[Items listed in a dataset]
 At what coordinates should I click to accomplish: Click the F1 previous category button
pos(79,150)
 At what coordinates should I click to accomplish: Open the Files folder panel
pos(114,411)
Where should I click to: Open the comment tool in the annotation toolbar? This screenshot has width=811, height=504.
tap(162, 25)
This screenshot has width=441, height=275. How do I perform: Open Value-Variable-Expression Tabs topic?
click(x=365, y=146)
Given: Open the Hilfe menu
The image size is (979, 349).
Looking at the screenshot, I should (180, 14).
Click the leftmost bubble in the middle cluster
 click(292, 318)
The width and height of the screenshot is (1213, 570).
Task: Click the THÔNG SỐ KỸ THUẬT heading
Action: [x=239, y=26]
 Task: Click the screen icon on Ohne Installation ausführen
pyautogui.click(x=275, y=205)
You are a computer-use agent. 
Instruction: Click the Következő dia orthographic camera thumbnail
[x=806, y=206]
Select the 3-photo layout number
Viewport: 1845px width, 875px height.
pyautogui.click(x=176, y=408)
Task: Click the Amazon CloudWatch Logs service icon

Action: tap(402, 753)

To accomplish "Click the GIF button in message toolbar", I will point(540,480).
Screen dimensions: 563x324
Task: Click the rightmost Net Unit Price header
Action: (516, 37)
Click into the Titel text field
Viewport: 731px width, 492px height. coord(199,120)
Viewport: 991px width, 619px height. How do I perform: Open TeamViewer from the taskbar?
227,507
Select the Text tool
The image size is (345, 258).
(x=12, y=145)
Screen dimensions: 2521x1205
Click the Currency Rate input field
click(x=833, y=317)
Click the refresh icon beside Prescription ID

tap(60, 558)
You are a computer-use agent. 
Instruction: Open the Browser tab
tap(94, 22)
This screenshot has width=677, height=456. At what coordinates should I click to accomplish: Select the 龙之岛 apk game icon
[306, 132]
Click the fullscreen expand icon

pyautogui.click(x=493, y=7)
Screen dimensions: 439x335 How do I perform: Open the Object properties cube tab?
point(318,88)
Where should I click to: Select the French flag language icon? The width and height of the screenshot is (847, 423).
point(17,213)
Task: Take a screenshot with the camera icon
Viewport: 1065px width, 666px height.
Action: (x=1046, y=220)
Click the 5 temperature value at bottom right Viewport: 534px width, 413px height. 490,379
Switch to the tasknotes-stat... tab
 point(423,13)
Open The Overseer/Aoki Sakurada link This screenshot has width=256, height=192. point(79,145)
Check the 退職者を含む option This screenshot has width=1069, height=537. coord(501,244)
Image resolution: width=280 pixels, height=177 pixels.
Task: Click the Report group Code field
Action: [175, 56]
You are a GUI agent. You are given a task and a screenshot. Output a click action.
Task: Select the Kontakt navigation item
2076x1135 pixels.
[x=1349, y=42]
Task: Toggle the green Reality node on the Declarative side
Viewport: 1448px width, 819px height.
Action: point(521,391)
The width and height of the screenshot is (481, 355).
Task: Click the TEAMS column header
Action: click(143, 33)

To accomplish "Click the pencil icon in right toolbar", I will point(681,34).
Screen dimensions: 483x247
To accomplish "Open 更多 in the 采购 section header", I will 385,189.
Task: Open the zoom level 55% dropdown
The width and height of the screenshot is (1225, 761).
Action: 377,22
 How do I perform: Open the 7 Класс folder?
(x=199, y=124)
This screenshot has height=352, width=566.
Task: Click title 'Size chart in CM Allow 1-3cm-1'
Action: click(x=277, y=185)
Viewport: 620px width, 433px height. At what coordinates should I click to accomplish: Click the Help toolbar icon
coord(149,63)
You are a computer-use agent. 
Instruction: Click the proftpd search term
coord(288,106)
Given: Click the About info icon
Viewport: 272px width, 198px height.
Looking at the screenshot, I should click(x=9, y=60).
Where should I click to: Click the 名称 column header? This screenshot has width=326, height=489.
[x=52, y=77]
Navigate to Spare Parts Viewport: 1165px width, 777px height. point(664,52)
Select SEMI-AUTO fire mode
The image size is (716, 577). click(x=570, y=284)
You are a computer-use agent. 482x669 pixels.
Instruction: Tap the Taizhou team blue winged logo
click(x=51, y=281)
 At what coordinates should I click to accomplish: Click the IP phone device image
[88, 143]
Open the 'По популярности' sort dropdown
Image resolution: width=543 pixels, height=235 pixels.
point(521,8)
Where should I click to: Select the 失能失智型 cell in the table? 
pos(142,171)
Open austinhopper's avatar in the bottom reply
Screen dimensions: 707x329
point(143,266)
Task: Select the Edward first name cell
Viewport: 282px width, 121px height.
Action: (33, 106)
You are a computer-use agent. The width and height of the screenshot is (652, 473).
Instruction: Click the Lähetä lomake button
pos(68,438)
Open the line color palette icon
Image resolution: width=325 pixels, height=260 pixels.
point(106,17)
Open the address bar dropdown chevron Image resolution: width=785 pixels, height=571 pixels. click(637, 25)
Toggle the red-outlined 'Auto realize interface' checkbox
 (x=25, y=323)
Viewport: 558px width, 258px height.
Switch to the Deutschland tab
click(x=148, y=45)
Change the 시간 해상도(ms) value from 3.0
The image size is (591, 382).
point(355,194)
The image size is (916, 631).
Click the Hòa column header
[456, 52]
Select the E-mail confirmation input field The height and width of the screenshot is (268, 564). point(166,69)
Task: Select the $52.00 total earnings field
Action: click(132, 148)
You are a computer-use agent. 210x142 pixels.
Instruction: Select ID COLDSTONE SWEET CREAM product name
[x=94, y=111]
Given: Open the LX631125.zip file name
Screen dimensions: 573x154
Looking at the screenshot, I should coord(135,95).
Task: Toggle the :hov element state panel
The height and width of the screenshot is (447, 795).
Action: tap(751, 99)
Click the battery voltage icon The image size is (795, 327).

= TASK DESCRIPTION =
Rewrite the records above as a JSON list of strings, with each line as its own string and blank lines omitted.

= FULL OUTPUT =
[
  " At what coordinates should I click to accomplish: Click the F1 previous category button",
  "pos(79,150)",
  " At what coordinates should I click to accomplish: Open the Files folder panel",
  "pos(114,411)",
  "Where should I click to: Open the comment tool in the annotation toolbar? This screenshot has width=811, height=504.",
  "tap(162, 25)",
  "This screenshot has width=441, height=275. How do I perform: Open Value-Variable-Expression Tabs topic?",
  "click(x=365, y=146)",
  "Given: Open the Hilfe menu",
  "The image size is (979, 349).",
  "Looking at the screenshot, I should (180, 14).",
  "Click the leftmost bubble in the middle cluster",
  " click(292, 318)",
  "The width and height of the screenshot is (1213, 570).",
  "Task: Click the THÔNG SỐ KỸ THUẬT heading",
  "Action: [x=239, y=26]",
  " Task: Click the screen icon on Ohne Installation ausführen",
  "pyautogui.click(x=275, y=205)",
  "You are a computer-use agent. ",
  "Instruction: Click the Következő dia orthographic camera thumbnail",
  "[x=806, y=206]",
  "Select the 3-photo layout number",
  "Viewport: 1845px width, 875px height.",
  "pyautogui.click(x=176, y=408)",
  "Task: Click the Amazon CloudWatch Logs service icon",
  "Action: tap(402, 753)",
  "To accomplish \"Click the GIF button in message toolbar\", I will point(540,480).",
  "Screen dimensions: 563x324",
  "Task: Click the rightmost Net Unit Price header",
  "Action: (516, 37)",
  "Click into the Titel text field",
  "Viewport: 731px width, 492px height. coord(199,120)",
  "Viewport: 991px width, 619px height. How do I perform: Open TeamViewer from the taskbar?",
  "227,507",
  "Select the Text tool",
  "The image size is (345, 258).",
  "(x=12, y=145)",
  "Screen dimensions: 2521x1205",
  "Click the Currency Rate input field",
  "click(x=833, y=317)",
  "Click the refresh icon beside Prescription ID",
  "tap(60, 558)",
  "You are a computer-use agent. ",
  "Instruction: Open the Browser tab",
  "tap(94, 22)",
  "This screenshot has width=677, height=456. At what coordinates should I click to accomplish: Select the 龙之岛 apk game icon",
  "[306, 132]",
  "Click the fullscreen expand icon",
  "pyautogui.click(x=493, y=7)",
  "Screen dimensions: 439x335 How do I perform: Open the Object properties cube tab?",
  "point(318,88)",
  "Where should I click to: Select the French flag language icon? The width and height of the screenshot is (847, 423).",
  "point(17,213)",
  "Task: Take a screenshot with the camera icon",
  "Viewport: 1065px width, 666px height.",
  "Action: (x=1046, y=220)",
  "Click the 5 temperature value at bottom right Viewport: 534px width, 413px height. 490,379",
  "Switch to the tasknotes-stat... tab",
  " point(423,13)",
  "Open The Overseer/Aoki Sakurada link This screenshot has width=256, height=192. point(79,145)",
  "Check the 退職者を含む option This screenshot has width=1069, height=537. coord(501,244)",
  "Image resolution: width=280 pixels, height=177 pixels.",
  "Task: Click the Report group Code field",
  "Action: [175, 56]",
  "You are a GUI agent. You are given a task and a screenshot. Output a click action.",
  "Task: Select the Kontakt navigation item",
  "2076x1135 pixels.",
  "[x=1349, y=42]",
  "Task: Toggle the green Reality node on the Declarative side",
  "Viewport: 1448px width, 819px height.",
  "Action: point(521,391)",
  "The width and height of the screenshot is (481, 355).",
  "Task: Click the TEAMS column header",
  "Action: click(143, 33)",
  "To accomplish \"Click the pencil icon in right toolbar\", I will point(681,34).",
  "Screen dimensions: 483x247",
  "To accomplish \"Open 更多 in the 采购 section header\", I will 385,189.",
  "Task: Open the zoom level 55% dropdown",
  "The width and height of the screenshot is (1225, 761).",
  "Action: 377,22",
  " How do I perform: Open the 7 Класс folder?",
  "(x=199, y=124)",
  "This screenshot has height=352, width=566.",
  "Task: Click title 'Size chart in CM Allow 1-3cm-1'",
  "Action: click(x=277, y=185)",
  "Viewport: 620px width, 433px height. At what coordinates should I click to accomplish: Click the Help toolbar icon",
  "coord(149,63)",
  "You are a computer-use agent. ",
  "Instruction: Click the proftpd search term",
  "coord(288,106)",
  "Given: Click the About info icon",
  "Viewport: 272px width, 198px height.",
  "Looking at the screenshot, I should click(x=9, y=60).",
  "Where should I click to: Click the 名称 column header? This screenshot has width=326, height=489.",
  "[x=52, y=77]",
  "Navigate to Spare Parts Viewport: 1165px width, 777px height. point(664,52)",
  "Select SEMI-AUTO fire mode",
  "The image size is (716, 577). click(x=570, y=284)",
  "You are a computer-use agent. 482x669 pixels.",
  "Instruction: Tap the Taizhou team blue winged logo",
  "click(x=51, y=281)",
  " At what coordinates should I click to accomplish: Click the IP phone device image",
  "[88, 143]",
  "Open the 'По популярности' sort dropdown",
  "Image resolution: width=543 pixels, height=235 pixels.",
  "point(521,8)",
  "Where should I click to: Select the 失能失智型 cell in the table? ",
  "pos(142,171)",
  "Open austinhopper's avatar in the bottom reply",
  "Screen dimensions: 707x329",
  "point(143,266)",
  "Task: Select the Edward first name cell",
  "Viewport: 282px width, 121px height.",
  "Action: (33, 106)",
  "You are a computer-use agent. The width and height of the screenshot is (652, 473).",
  "Instruction: Click the Lähetä lomake button",
  "pos(68,438)",
  "Open the line color palette icon",
  "Image resolution: width=325 pixels, height=260 pixels.",
  "point(106,17)",
  "Open the address bar dropdown chevron Image resolution: width=785 pixels, height=571 pixels. click(637, 25)",
  "Toggle the red-outlined 'Auto realize interface' checkbox",
  " (x=25, y=323)",
  "Viewport: 558px width, 258px height.",
  "Switch to the Deutschland tab",
  "click(x=148, y=45)",
  "Change the 시간 해상도(ms) value from 3.0",
  "The image size is (591, 382).",
  "point(355,194)",
  "The image size is (916, 631).",
  "Click the Hòa column header",
  "[456, 52]",
  "Select the E-mail confirmation input field The height and width of the screenshot is (268, 564). point(166,69)",
  "Task: Select the $52.00 total earnings field",
  "Action: click(132, 148)",
  "You are a computer-use agent. 210x142 pixels.",
  "Instruction: Select ID COLDSTONE SWEET CREAM product name",
  "[x=94, y=111]",
  "Given: Open the LX631125.zip file name",
  "Screen dimensions: 573x154",
  "Looking at the screenshot, I should coord(135,95).",
  "Task: Toggle the :hov element state panel",
  "The height and width of the screenshot is (447, 795).",
  "Action: tap(751, 99)",
  "Click the battery voltage icon The image size is (795, 327)."
]